# Assignment
Resume the passage below on electroconvulsive therapy at AWP, writing what comes after its last sentence.
──────── Extract ────────
ECT (electroconvulsive therapy) is a psychiatric treatment approved by NICE (National Institute for Health and Care Excellence). You can read guidance for using ECT on the NICE website here.
We have two ECT teams covering the AWP service area in South West England:
- Linden Unit at Callington Road Hospital, Bristol
- Green Lane Hospital in Devizes, Wiltshire
We have a dedicated team of doctors and nurses who are specially trained in ECT, and an expert team from the anaesthetic department to provide the anaesthetic care.
ECT can provide rapid, significant improvements in severe symptoms of mental health conditions, including:
- severe depression – especially when you are detached from reality (meaning you have psychosis), feeling actively suicidal or refusing to eat.
- treatment-resistant depression – severe depression that does not improve with medications or other treatments.
- severe mania – a state of intense euphoria, agitation or hyperactivity that occurs as part of bipolar disorder. Other signs of mania include impaired decision-making, impulsive or risky behaviour, substance abuse and psychosis.
- catatonia – can describe a lack of movement, fast or strange movements, lack of speech and other symptoms. It is associated with schizophrenia and certain other psychiatric disorders. In some cases, catatonia is caused by a medical illness.
──────── Source material ────────
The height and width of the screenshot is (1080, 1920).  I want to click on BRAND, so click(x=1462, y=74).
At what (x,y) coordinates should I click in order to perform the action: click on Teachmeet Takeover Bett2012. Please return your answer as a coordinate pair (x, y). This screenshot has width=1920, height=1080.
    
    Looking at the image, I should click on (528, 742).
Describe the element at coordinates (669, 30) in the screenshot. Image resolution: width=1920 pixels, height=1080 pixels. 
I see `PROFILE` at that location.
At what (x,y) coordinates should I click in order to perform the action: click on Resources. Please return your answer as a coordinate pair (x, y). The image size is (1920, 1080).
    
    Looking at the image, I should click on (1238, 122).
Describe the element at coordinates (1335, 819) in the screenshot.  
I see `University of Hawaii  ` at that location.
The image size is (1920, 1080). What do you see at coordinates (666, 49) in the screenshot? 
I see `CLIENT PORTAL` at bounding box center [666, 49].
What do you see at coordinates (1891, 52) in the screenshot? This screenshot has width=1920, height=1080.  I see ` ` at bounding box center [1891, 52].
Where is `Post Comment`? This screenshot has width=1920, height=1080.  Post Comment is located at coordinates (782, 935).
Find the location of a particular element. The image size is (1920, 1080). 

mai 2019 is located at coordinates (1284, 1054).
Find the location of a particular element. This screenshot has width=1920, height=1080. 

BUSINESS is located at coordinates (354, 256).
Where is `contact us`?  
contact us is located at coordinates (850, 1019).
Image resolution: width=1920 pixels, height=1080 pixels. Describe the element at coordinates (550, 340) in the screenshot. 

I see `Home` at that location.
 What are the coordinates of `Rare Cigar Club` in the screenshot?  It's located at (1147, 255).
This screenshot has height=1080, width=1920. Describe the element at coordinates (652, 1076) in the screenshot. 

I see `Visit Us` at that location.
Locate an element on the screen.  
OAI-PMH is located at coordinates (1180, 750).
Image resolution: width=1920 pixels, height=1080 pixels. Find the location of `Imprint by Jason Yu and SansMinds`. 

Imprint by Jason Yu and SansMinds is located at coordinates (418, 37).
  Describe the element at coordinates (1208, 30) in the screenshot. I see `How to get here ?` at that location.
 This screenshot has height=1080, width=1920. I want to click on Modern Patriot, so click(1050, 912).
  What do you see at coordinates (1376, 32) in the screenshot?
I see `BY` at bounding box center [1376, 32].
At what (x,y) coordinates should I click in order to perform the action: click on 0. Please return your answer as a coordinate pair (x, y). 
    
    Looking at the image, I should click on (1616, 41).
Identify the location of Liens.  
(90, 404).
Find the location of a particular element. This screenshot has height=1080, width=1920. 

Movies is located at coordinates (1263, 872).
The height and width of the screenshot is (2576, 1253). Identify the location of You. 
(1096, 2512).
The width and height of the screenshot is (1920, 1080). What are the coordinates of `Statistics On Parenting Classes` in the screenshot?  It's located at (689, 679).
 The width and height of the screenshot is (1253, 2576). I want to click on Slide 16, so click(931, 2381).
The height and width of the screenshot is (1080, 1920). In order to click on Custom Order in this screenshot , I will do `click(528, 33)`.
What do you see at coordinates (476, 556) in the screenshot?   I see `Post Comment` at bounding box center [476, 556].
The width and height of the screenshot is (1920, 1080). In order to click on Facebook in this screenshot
────────
# Written answer
We might treat you if you are under section of the Mental Health Act (MHA), or a Community Treatment Order (CTO), where a responsible health care professional is supervising your care in the community, rather than as an inpatient. You can also choose to have ECT.
In some cases, we use ECT:
- when you are pregnant. Other medications cannot be taken because they might harm the developing unborn baby.
- when you are struggling to cope with a medication’s side effects.
- when you would prefer ECT treatments to taking medications.
- when ECT has been a successful treatment for you in the past.
- when other forms of therapy have not worked for you.
We work closely with other teams in AWP, including inpatient wards and community teams. We also work with GPs and theatre staff to make sure the best plan of care is in place to suit your needs.
We offer treatment to people over the age of 18 years who have been referred to us. Under certain conditions, we can treat you if you are aged from 16 - 18 years.
We take referrals from inpatient and outpatient teams within AWP’s Bristol, North Somerset and South Gloucestershire services.
We may also take referrals from private hospitals or other NHS mental health trusts. We take these referrals if funding has been agreed by the referring organisation.
Visits to our clinics are by appointment only. Our clinic list is limited, so there might be a waiting list for treatment.